Planning special events for these days is not only an expectation in the communities in which we’ve been called to serve, but they provide opportunities for us to invite friends, family and neighbors to worship with us. There we are able to share through drama, readings, special worship songs, and sermons, the good news of Jesus—who he is, what it meant for him to become one of us, why we need a Savior, why he died, what it means that he rose and ascended, and what it means that he will return. In other words, we have opportunity to share his love and life with others.

The Christian calendar provides us with wonderfully meaningful ways to fulfill our calling and to join Jesus in showing how we live and share the gospel.

[1] Paul F. Bradshaw and Maxwell E. Johnson, The Origins of Feasts, Fasts and Seasons in Early Christianity (Pueblo, 2011; Collegeville: Liturgical Press) pp xiii.

4 thoughts on “Celebrations: Special Days and Events”

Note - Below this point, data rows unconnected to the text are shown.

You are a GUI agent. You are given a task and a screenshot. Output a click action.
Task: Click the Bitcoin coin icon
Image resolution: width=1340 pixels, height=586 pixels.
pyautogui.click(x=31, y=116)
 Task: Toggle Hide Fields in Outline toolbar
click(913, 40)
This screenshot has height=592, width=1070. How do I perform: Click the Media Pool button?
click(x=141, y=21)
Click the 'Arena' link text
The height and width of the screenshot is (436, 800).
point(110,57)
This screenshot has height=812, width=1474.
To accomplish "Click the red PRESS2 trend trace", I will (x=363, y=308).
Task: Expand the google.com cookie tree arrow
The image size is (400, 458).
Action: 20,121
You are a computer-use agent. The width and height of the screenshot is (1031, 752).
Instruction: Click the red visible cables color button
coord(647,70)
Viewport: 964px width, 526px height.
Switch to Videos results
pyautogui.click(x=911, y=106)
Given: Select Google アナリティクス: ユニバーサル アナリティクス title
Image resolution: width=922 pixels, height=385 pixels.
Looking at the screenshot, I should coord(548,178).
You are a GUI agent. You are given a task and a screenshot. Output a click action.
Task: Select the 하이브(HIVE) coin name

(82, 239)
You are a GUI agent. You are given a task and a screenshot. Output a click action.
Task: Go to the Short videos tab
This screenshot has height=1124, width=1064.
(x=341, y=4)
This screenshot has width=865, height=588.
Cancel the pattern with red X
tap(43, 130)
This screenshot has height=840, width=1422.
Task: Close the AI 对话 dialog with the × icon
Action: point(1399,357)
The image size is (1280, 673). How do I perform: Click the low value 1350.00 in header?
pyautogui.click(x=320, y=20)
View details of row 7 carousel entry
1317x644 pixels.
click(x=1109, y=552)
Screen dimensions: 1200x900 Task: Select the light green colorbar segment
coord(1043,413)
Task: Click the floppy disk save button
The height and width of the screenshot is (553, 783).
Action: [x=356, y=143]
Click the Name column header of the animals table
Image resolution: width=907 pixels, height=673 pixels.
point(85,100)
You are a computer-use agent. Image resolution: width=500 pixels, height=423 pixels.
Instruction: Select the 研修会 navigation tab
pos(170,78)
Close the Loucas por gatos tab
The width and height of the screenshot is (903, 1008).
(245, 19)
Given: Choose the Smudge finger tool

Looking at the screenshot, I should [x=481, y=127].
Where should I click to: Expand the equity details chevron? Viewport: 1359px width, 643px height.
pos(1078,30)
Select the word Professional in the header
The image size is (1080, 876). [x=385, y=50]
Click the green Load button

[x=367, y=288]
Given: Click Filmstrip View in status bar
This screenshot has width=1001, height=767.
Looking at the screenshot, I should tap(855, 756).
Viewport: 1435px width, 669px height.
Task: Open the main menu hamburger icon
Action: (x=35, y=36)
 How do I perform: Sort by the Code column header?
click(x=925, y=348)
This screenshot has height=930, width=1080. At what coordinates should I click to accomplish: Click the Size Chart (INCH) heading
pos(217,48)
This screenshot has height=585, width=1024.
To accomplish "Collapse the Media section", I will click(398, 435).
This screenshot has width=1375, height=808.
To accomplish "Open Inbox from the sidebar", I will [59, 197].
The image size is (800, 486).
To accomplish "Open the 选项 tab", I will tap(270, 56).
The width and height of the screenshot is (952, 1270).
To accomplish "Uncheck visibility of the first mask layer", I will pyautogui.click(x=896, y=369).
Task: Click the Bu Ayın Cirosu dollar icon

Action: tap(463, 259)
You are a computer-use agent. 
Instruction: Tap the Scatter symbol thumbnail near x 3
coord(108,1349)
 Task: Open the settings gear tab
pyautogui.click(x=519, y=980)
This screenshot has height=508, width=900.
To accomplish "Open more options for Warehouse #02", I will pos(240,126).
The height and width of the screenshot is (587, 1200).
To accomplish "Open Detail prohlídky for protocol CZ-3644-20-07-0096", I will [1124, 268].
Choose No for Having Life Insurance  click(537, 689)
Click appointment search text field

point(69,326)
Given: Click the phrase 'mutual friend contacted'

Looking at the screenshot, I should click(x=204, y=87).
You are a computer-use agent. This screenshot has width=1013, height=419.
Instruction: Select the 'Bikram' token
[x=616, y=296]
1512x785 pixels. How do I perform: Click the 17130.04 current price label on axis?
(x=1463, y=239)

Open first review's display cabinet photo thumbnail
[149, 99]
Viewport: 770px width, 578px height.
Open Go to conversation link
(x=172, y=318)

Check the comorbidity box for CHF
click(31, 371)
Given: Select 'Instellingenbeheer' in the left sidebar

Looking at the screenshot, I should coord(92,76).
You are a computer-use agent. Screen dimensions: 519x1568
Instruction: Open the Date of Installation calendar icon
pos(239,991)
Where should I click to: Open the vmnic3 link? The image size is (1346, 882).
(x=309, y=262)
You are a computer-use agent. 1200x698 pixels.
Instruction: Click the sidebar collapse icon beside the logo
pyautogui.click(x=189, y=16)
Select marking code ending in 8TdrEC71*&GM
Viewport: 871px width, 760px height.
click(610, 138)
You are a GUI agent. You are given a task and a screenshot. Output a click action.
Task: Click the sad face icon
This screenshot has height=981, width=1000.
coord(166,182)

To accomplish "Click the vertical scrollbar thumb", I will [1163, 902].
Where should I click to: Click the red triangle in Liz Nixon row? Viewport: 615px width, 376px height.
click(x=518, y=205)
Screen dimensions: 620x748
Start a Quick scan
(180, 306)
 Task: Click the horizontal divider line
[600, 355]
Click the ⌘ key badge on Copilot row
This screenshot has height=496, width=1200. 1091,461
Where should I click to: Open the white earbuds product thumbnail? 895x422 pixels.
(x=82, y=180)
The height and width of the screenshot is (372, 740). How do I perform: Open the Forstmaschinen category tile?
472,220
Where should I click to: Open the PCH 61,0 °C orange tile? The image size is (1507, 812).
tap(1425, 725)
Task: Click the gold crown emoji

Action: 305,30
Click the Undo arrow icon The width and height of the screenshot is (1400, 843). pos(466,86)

  1. Back in 1996 in Germany, at a historic leadership conference, we introduced in our fellowship a national liturgical calendar that included Advent, Christmas, Easter, Pentecost and Ascension. The unanimous implementation decision was made in Worms, quite a „revolutionary step“ for our church at that time. Prior to the conference some had honest and serious reservations. Our open discussions were obviously led by the Spirit and the end result was truly remarkable. Immediately, as the end vote was announced, the bells of the Worms Cathedral (of Martin Luther fame) unexpectedly started loudly ringing (our meeting venue was right across the street from the Cathedral). Needless to say, it was an appropriate finale! Deeply touched, to me the bells signified the sound of freedom away from legalism and, at the same time, the announcement that Christ would now truly be at the center of our liturgy and celebrations.